Re: [go-nuts] Re: Unicode variable name error

2022-11-08 Thread 'Dan Kortschak' via golang-nuts
On Tue, 2022-11-08 at 09:17 -0800, TheDiveO wrote:
> I've always wondered how to deal with exported versus unexported
> identifiers in scripts like Chinese?

There is an issue for this https://go.dev/issue/22188 which discusses
the approaches that are currently used with a view to making it easier.
It also links to previous issues about this.

-- 
You received this message because you are subscribed to the Google Groups 
"golang-nuts" group.
To unsubscribe from this group and stop receiving emails from it, send an email 
to golang-nuts+unsubscr...@googlegroups.com.
To view this discussion on the web visit 
https://groups.google.com/d/msgid/golang-nuts/665360ff854b4abc823a5882f6f1584fdfb6ba5f.camel%40kortschak.io.


Re: [go-nuts] Re: Unicode variable name error

2022-11-08 Thread TheDiveO
I've always wondered how to deal with exported versus unexported 
identifiers in scripts like Chinese?

On Sunday, November 6, 2022 at 3:08:59 PM UTC+1 ba...@iitbombay.org wrote:

> In Indic scripts in certain contexts you have to use a vowel sign for the 
> typography to make sense; you can’t use a vowel letter in its place. So for 
> example the middle “ku” in my name has to be written as ક+ુ — which will be 
> rendered as કુ — even though it is equivalent to ક+્+ઉ. Also, “halant” (્), 
> is not a letter! 
>
> I would strongly urge Nikhilesh and other people wanting to use any Indic 
> script to **avoid* * it (even if Go implements TR31 as in Swift) and 
> instead use the lossless transliteration scheme of IAST if the program 
> calls for an Indian word as a Go object name.   
> https://en.wikipedia.org/wiki/International_Alphabet_of_Sanskrit_Transliteration
>   
> 
>
>
> On Nov 6, 2022, at 4:02 AM, Rob Pike  wrote:
>
> 
>
> % unicode -d పే
>
> U+0C2A 'ప' telugu letter pa
>
> U+0C47 'ే' telugu vowel sign ee
>
> % unicode -U C2A C47
>
> U+0C2A 'ప' TELUGU LETTER PA
>
> category: Lo
>
> canonical combining classes: 0
>
> bidirectional category: L
>
> mirrored: N
>
> U+0C47 'ే' TELUGU VOWEL SIGN EE
>
> category: Mn
>
> canonical combining classes: 0
>
> bidirectional category: NSM
>
> mirrored: N
>
> %
>
>
> The problem is the second code point, U+0C47, Telugu vowel sign EE. It is 
> not in the letter class.
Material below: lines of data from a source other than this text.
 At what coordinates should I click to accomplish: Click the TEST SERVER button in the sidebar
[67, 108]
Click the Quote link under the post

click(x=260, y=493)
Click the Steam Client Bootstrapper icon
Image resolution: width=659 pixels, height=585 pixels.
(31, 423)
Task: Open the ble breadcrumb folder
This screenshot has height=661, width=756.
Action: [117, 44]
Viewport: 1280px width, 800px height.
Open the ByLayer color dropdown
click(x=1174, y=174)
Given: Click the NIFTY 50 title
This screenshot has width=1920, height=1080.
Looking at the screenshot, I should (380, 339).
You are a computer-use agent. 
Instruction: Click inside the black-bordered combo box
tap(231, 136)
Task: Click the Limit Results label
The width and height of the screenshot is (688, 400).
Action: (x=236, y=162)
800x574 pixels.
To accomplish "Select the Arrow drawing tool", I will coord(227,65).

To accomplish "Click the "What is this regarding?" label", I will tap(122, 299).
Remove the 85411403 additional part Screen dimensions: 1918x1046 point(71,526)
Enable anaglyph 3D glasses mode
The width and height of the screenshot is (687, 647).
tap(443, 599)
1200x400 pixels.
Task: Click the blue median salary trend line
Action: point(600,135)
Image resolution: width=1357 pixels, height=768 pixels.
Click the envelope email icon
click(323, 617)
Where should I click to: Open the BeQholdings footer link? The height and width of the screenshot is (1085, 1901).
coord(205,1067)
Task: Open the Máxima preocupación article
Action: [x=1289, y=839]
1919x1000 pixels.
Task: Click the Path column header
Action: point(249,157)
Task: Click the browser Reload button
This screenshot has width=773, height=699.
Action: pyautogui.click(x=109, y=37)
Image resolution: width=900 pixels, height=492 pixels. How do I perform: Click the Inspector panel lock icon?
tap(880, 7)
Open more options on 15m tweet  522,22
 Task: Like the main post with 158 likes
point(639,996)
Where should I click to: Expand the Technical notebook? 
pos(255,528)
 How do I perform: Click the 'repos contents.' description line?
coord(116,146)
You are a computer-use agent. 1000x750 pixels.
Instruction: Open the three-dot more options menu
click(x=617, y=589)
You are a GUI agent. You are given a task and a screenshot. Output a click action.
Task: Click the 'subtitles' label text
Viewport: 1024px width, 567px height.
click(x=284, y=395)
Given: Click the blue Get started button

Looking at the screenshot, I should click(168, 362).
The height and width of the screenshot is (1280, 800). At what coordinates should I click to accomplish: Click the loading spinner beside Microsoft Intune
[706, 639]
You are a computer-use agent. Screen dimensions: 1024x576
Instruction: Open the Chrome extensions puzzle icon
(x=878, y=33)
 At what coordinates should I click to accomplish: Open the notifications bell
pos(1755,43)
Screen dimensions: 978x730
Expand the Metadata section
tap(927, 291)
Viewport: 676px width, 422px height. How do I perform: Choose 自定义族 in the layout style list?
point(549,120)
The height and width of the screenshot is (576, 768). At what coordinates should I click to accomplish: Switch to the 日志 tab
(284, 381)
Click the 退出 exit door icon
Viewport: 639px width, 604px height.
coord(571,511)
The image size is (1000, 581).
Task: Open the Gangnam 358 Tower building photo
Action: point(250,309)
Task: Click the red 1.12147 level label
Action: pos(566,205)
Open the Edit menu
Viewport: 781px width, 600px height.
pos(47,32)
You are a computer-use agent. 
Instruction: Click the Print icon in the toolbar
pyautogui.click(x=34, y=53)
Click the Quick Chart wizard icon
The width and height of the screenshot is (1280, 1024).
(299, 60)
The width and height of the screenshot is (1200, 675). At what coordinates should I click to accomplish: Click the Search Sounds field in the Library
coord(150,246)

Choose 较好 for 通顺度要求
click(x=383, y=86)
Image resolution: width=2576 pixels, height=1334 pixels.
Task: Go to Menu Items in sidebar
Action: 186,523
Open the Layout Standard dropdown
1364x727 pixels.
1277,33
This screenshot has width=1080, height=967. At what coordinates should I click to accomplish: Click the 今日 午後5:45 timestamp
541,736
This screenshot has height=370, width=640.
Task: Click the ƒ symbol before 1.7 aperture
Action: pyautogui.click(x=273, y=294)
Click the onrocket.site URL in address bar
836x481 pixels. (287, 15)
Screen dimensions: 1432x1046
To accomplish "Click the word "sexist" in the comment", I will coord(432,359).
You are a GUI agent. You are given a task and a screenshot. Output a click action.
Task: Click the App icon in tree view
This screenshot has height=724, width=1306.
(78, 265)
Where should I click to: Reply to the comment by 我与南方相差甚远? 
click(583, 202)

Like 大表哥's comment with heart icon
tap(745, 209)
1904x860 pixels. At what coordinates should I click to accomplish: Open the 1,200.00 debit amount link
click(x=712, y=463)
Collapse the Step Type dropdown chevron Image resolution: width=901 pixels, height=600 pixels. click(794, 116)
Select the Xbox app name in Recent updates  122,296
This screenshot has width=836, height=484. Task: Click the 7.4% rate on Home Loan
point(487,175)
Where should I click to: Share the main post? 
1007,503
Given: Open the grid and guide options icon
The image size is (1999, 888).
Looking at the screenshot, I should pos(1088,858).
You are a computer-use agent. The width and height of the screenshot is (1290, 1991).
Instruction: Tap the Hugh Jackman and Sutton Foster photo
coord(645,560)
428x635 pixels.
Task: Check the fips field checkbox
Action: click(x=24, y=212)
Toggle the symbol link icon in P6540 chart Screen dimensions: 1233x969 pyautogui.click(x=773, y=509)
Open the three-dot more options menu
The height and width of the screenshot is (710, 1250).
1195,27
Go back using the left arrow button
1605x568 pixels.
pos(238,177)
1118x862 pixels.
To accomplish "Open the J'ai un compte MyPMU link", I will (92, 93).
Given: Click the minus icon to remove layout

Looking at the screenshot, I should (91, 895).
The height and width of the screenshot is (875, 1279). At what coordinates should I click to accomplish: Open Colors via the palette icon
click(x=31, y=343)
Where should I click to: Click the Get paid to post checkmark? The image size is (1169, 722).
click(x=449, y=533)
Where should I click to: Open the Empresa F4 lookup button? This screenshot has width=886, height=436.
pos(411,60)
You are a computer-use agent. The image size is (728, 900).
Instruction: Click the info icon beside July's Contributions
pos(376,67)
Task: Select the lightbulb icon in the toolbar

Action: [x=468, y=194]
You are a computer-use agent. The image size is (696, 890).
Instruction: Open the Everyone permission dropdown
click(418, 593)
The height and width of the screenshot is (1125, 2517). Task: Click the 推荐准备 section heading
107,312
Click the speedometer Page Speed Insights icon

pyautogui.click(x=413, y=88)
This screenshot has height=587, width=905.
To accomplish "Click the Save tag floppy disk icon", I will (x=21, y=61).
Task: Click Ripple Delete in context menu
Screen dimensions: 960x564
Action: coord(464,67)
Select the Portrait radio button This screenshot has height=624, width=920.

If I change your program to use just the first 
> code point, it works: https://play.golang.com/p/eNvuZH33s65
>
>
> The rules for identifiers in Go were chosen because they are easy to 
> implement, but they do have the problem that they do not treat all 
> languages equally. They may expand one day, but at the moment this is the 
> situation.
>
>
> There are a number of open issues around this. Start with 
> https://github.com/golang/go/issues/20706 if you want to read more.
>
>
> -rob
>
>
>
>
> On Sun, Nov 6, 2022 at 9:52 PM Konstantin Khomoutov  
> wrote:
>
>> On Sun, Nov 06, 2022 at 01:45:53PM +0530, Nikhilesh Susarla wrote:
>>
>> >> Per the Go spec[1], an identifier consists of a Unicode letter 
>> followed by
>> >> zero or more Unicode letters or digits. The character పే is in the 
>> Unicode
>> >> category nonspacing mark rather than the category letter.
>> [...]
>> > So, if the unicode letters are there in the nonspacing mark as you
>> > mentioned they can't be used right ?
>>
>> I sense the source of your misunderstanding might be rooted in your lack 
>> of
>> certain basics about Unicode. You seem to call "a letter" anything which 
>> may
>> appear in a text document (a Go source code file is a text document) but 
>> this
>> it not true. Maybe that's just a terminological problem, but still the 
>> fact
>> is, the Unicode standard calls "letters" a very particular group of things
>> among those the Unicode standard describes. To give a very simplified 
>> example,
>> in the text string "foo bar" there are six letters (five distinct) and one
>> space character which is not a letter. The charcter being discussed is 
>> not a
>> letter in Unicode, either.
>>
>> -- 
>> You received this message because you are subscribed to the Google Groups 
>> "golang-nuts" group.
>> To unsubscribe from this group and stop receiving emails from it, send an 
>> email to golang-nuts...@googlegroups.com.
>> To view this discussion on the web visit 
>> https://groups.google.com/d/msgid/golang-nuts/20221106105154.xkoemtt6tx25flam%40carbon
>> .
>>
> -- 
> You received this message because you are subscribed to the Google Groups 
> "golang-nuts" group.
> To unsubscribe from this group and stop receiving emails from it, send an 
> email to golang-nuts...@googlegroups.com.
>
> To view this discussion on the web visit 
> https://groups.google.com/d/msgid/golang-nuts/CAOXNBZS085qwY5tXj%3Di5MeBguXeemHYBmSzjZks--MNmALohcg%40mail.gmail.com
>  
> 
> .
>
>

-- 
You received this message because you are subscribed to the Google Groups 
"golang-nuts" group.
To unsubscribe from this group and stop receiving emails from it, send an email 
to golang-nuts+unsubscr...@googlegroups.com.
To view this discussion on the web visit 
https://groups.google.com/d/msgid/golang-nuts/f2f8e29a-9a71-441a-84ea-b7f9e3a82d8en%40googlegroups.com.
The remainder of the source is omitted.